In this paper, I will discuss how Ātmārāmajī centered his project of reformation around the Jain form of mūrti-pūjā by exploring two writings of Ātmārāmajī’s The Chicago Praśnottara (“The Chicago Question and Answer”), which was written in 1892-93, and his Ajñānatimīra-bhāskara (“The Light-maker Amid the Darkness of Ignorance’), written in 1882. Both texts contain his views on the mūrti-pūjā practice. For example, in the The Chicago Praśnottara, Ātmārāmajī explains why the Jain form of image-worshipping or mūrti-pūjā is significant for Jains, and how it transmits Jain values, doctrines, and teachings of the Jinas. For example, in response to the questions such as “What should man do for God?,” Ātmārāmajī uses the illustration of image worshipping practices as a method for Jain laity to connect with Jain values and doctrine, since, according to him, images of the Jinas are a way to “recollect the knowledge of the God.”

Ātmārāmajī authored the text, Ajñānatimīra-bhāskara as response to Dayānanda Sarasavatī’s Satyārtha Prakāsha (Light of Truth), a text first published in 1875. While Dayānanda Sarasavatī expresses his views on Jainism and refutes worshipping icons, while accusing Jainism of introducing icon worship in India, In the Ajñānatimīra-bhāskara, Ātmārāmajī explicitly responds to Dayānanda Sarasavatī’s criticism and refutations of Jainism and its worship of icons. For example, Ātmārāmajī, through titles such as, “Hypocrisy of Dayānanda” and “Dayānanda’s iconoclasm” points out flaws in the methods of Dayānanda in his describing of Jainism on the one hand, while establishing the importance of an image as the core feature of Jainism with various arguments in favor of connecting the concept of divinity with an icon, on the other. This paper will discuss the other debates between the two figures as articulated in this text.
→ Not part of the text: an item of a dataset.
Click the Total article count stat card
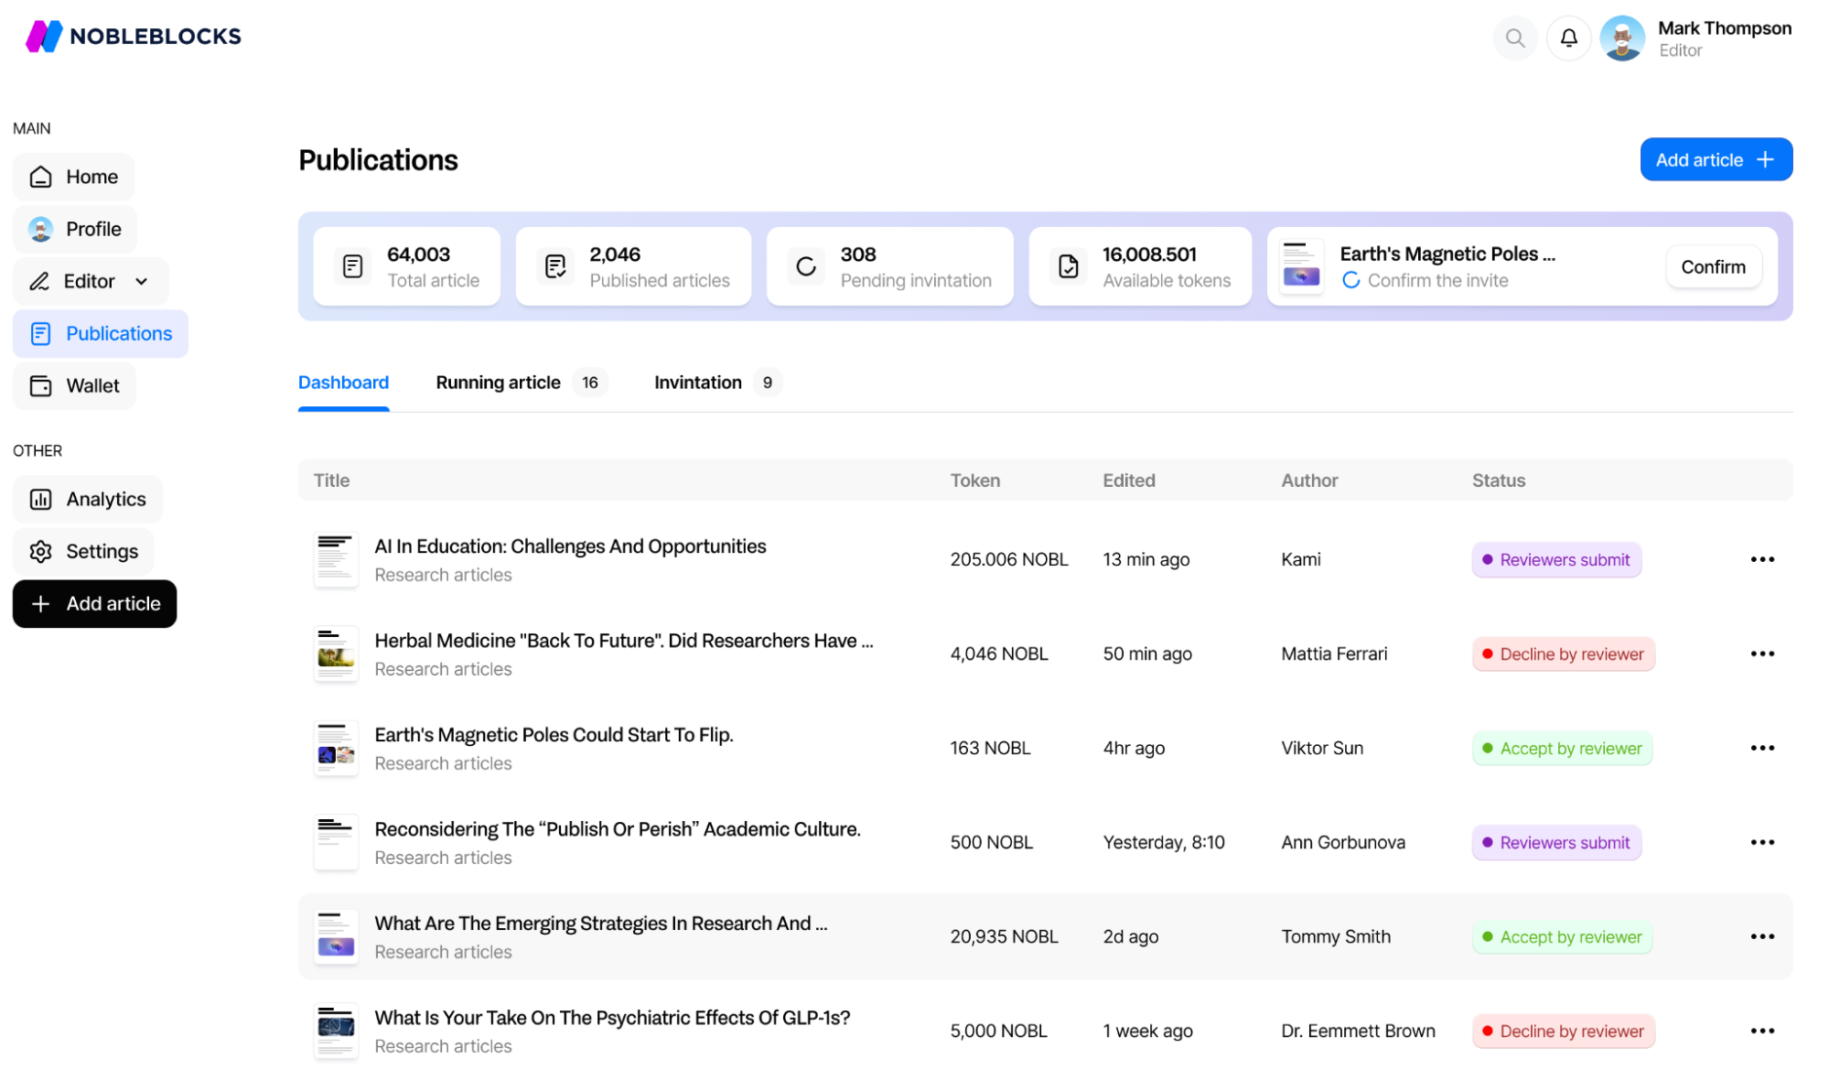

By discussing such examples, this paper will add to the scholarly understanding of the processes by which a mendicant leader navigated and presented tradition in the modern period. For Ātmārāmajī, it was by laying down the significance of image worship as a method for Jains to follow, in order to for them to reclaim their true religious identity. 

Abstract for Online Program Book (maximum 150 words)

Ātmārāmajī Mahārāj (1837-1896) is the popular name of the Jain ācārya Vijayananda Surī, a Śvetāmbara Mūrtipūjaka Jain mendicant leader in the late 19th century. Ātmārāmajī saw the need for reforming Jainism in the western and northern parts of a colonized India in response to the growing influence of Hindu practices and ideals and to the aniconic sentiments of the Sthānakavāsīs (non-image worshipping Jains) and a contemporary Hindu reformation leader Dayānanda Sarasavatī (1824-1883) of the Ārya Samāj, a Hindu Indian reform movement. By exploring Ātmārāmajī’s The Chicago Praśnottara (1892-93) and Ajñānatimīra-bhāskara (1882) as well as his own autobiographical accounts found in various sources, this paper discusses how Ātmārāmajī navigated the tradition of the Jain mūrti-pūjā—practices associated with worshipping an icon that form the ritual praxis of particular Jain sects—through the modern period as part of his vision to reform Jainism in the modern period.